── Records

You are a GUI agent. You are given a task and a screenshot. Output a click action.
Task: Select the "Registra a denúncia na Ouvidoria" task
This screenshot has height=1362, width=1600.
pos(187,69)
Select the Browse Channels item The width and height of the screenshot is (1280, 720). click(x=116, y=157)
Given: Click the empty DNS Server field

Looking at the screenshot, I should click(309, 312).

────
── Records

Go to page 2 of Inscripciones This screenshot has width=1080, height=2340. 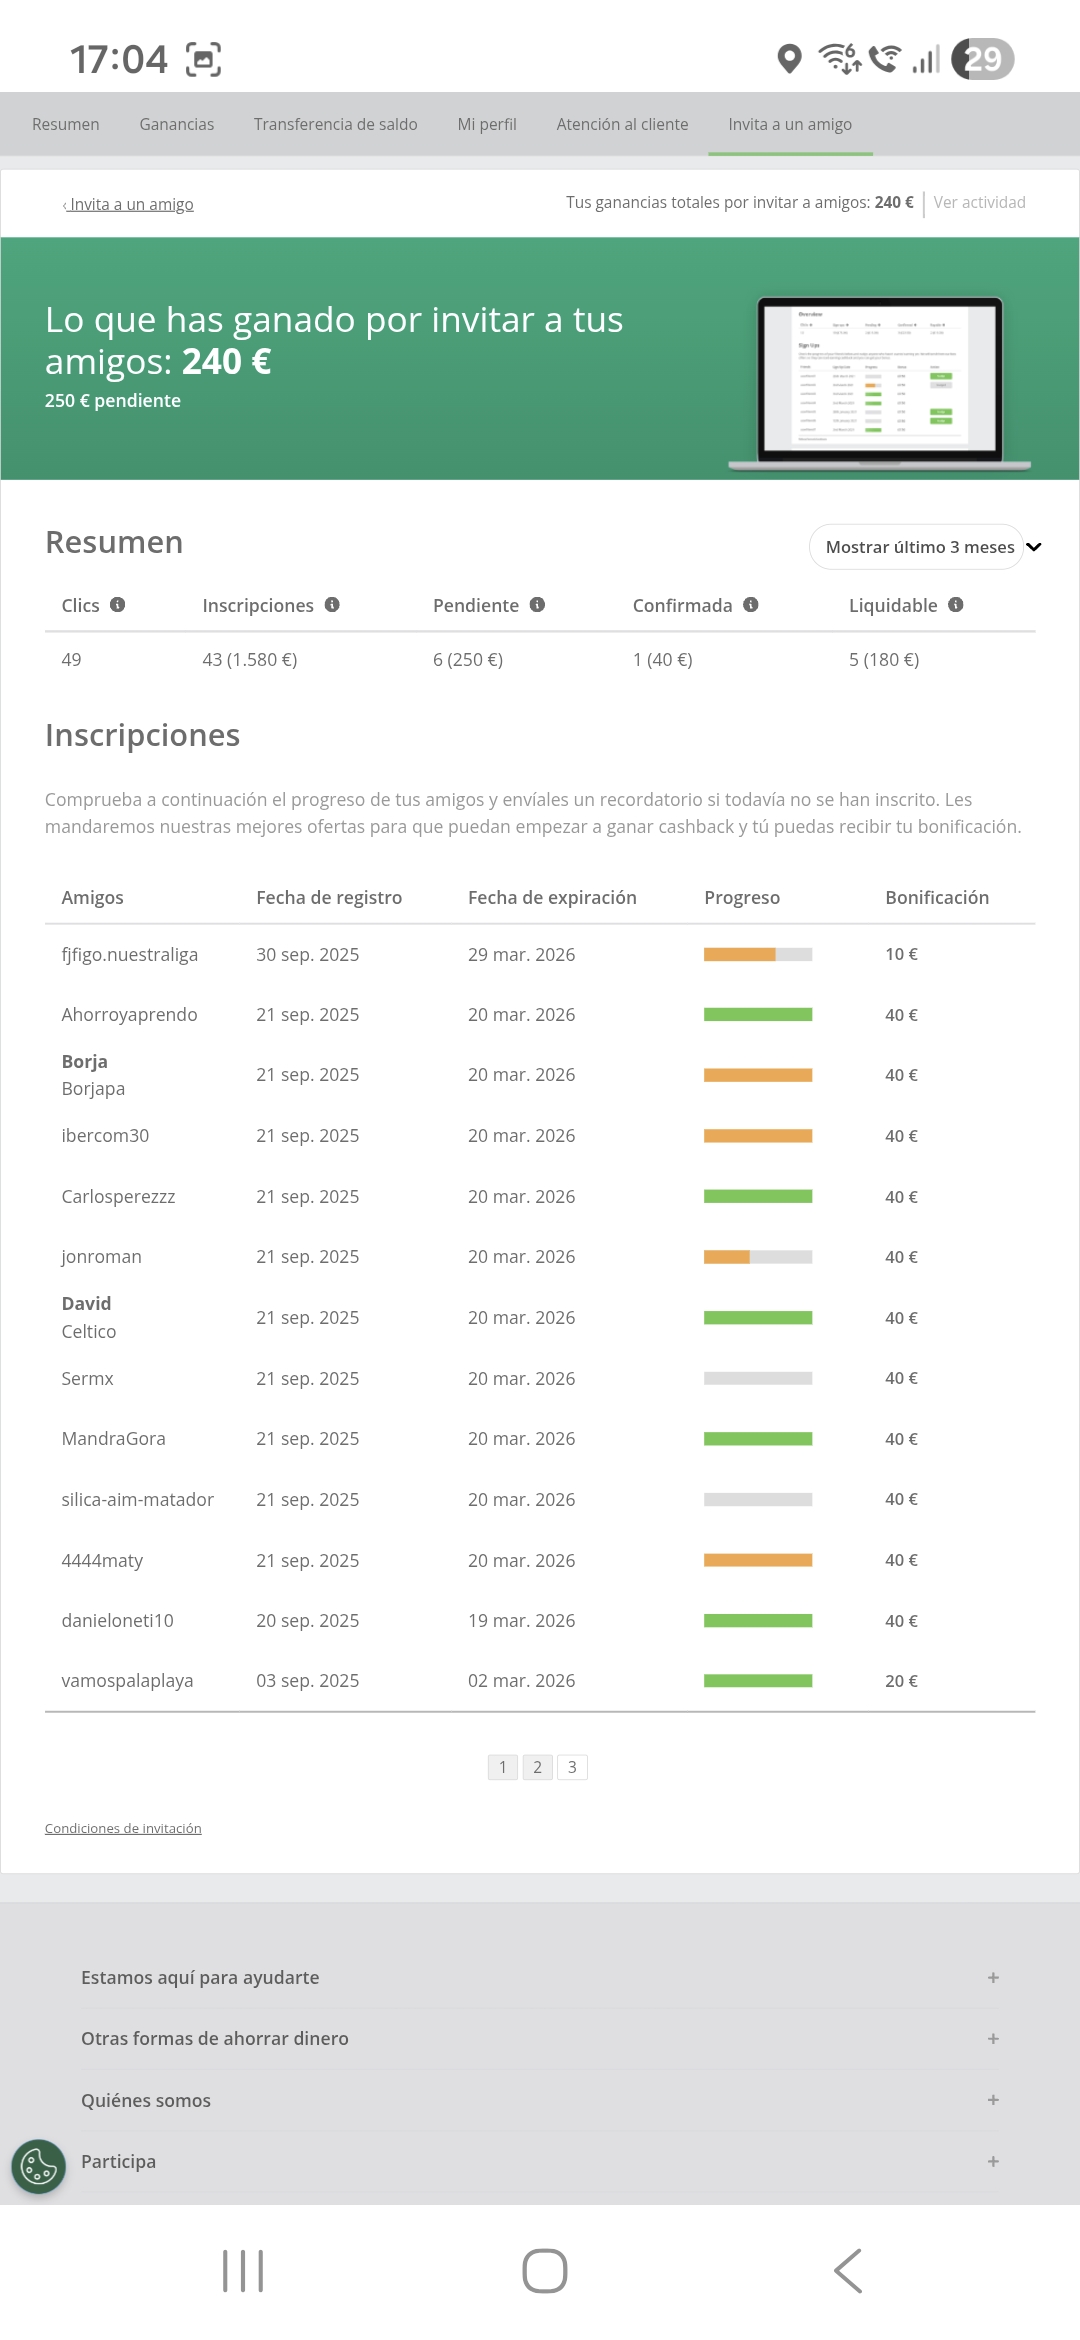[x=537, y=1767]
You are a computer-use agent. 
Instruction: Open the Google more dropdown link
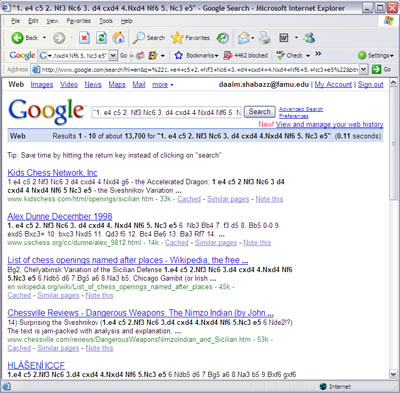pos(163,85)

────
── Records

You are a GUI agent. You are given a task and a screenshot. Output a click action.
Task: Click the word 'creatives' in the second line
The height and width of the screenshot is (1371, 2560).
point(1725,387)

────

= Task instructions =
Locate all lines in the listing above with the word "Select". Copy them.

= Result below =
Task: Select the "Registra a denúncia na Ouvidoria" task
Select the Browse Channels item The width and height of the screenshot is (1280, 720). click(x=116, y=157)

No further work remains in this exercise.